**TEXTE SOURCE:**
★ ★ ★ ★ ★

D’un autre côté, rapprocher les centres de développement implique également que la "Nordstrooss" soit achevée le plus vite possible, que Belval soit relié via la liaison Micheville à l’autoroute Luxembourg-Esch et que les travaux de planification de la route de contournement de la "Nordstad" soient poursuivis.

La mobilité sur le territoire de la ville de Luxembourg nous confronte à d’importants défis. De nombreux emplois sont créés au Kirchberg, à Findel, à la Cloche d'Or et dans la région de Strassen/Bertrange. Les réseaux routiers internes de ces centres de développement doivent être achevés dans les meilleurs délais. Des dizaines de milliers de personnes doivent être acheminées de manière efficace dans les zones à fort développement à la périphérie de Luxembourg-Ville. Ces personnes ne veulent pas passer par la gare, mais gagner directement leur lieu de travail. C’est pourquoi il faudra construire de nouvelles gares : à Howald, au Kirchberg, à Cessange. Ces gares doivent être reliées directement aux gares de départ des voyageurs – c’est-à-dire aussi aux villes de Thionville, Arlon, Sarrebruck et Trèves. Et il faut les relier entre elles. C’est pourquoi il faut faire circuler un train entre la gare, Findel et Kirchberg.

Cependant, le puzzle de la mobilité ne serait pas complet sans le tram à Luxembourg-Ville. Ce tram n’est pas une fin en soi. Bien au contraire, il devra compléter les lignes ferroviaires ainsi que les gares existantes et futures. En effet, sans le tram, les gares périphériques n’ont pas vraiment de sens. Et inversement, un tram sans gares périphériques n’a pas de sens non plus.

Le concept de mobilité « Mobil 2020 » comprend, en simplifiant un peu, trois volets. Les liaisons entre nos principaux centres de développement doivent s’articuler autour d’une épine dorsale qui ne saurait être autre que le train. Or cette épine dorsale n’a de sens que si nous nous dotons, avec les gares périphériques, des "canaux de distribution" nécessaires. Ce sont le tram et le bus qui font de ce concept de mobilité un tout cohérent. Inutile de vous dire que ce concept de mobilité coûtera plusieurs milliards. Cependant, je dois peut-être vous dire que c’est à cela qu’il faut penser quand on ne cesse de réclamer des allègements fiscaux.

★ ★ ★ ★ ★

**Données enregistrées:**
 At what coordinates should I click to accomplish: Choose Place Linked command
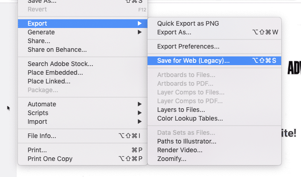[x=83, y=82]
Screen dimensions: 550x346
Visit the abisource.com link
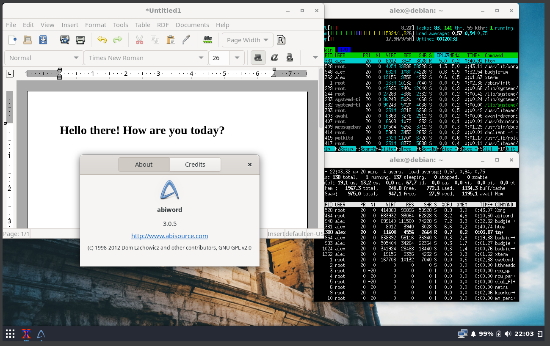(x=169, y=236)
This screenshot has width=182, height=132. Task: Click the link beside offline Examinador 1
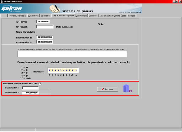coord(45,88)
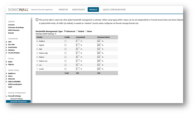Switch to the MONITOR tab
The height and width of the screenshot is (115, 195).
[63, 10]
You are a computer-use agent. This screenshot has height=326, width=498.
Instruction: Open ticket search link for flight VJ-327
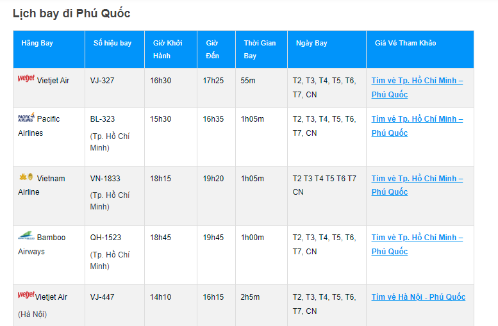point(417,87)
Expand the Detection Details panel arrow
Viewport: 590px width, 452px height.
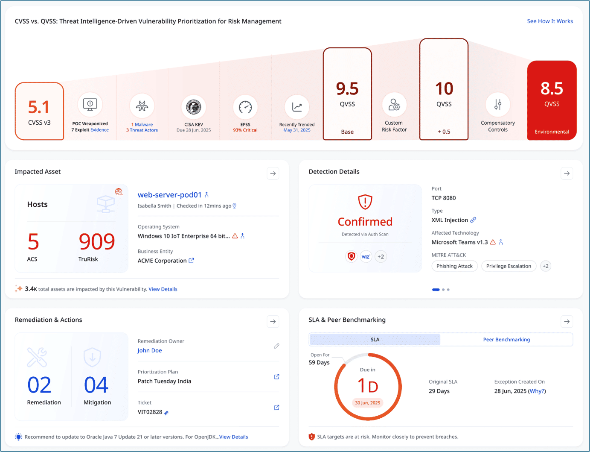tap(567, 173)
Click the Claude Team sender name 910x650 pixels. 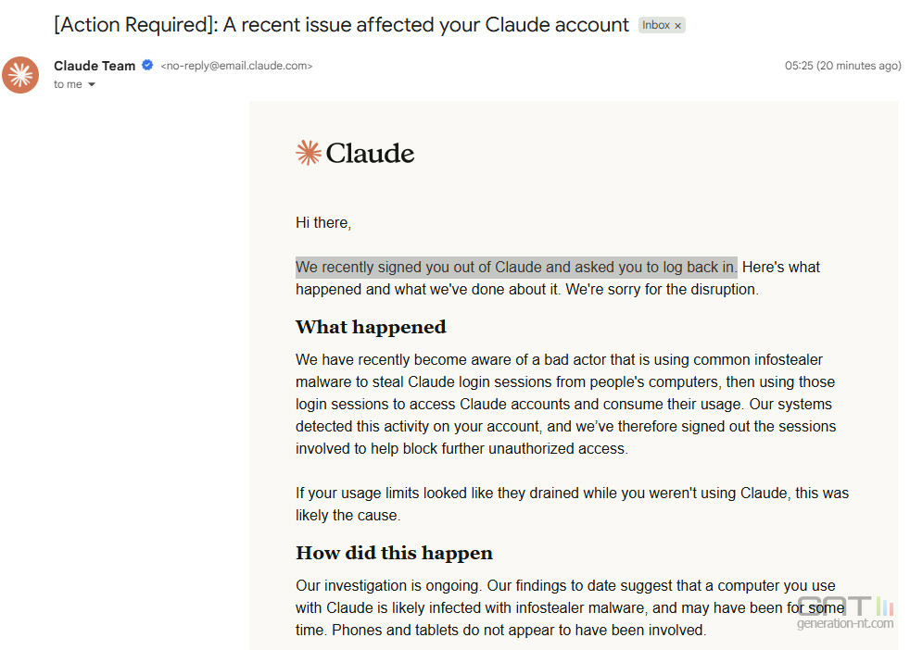tap(95, 66)
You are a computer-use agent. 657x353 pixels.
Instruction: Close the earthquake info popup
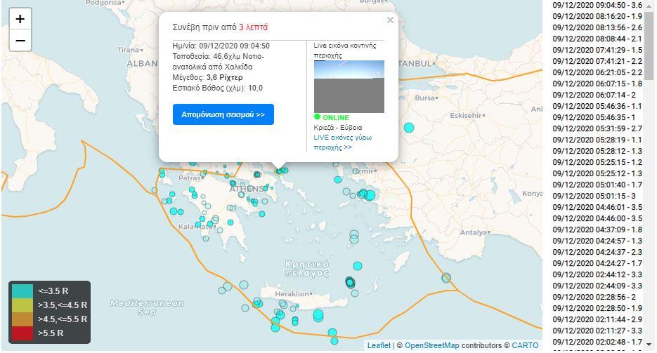click(390, 20)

★ ★ ★ ★ ★

**DÉTAILS DE LA TÂCHE:** Selon le texte sur la mobilité, dans quels lieux faudra-t-il construire de nouvelles gares ? Appuyez-vous uniquement sur le texte pour répondre.

**ZONE DE RÉPONSE:** À Howald, au Kirchberg et à Cessange.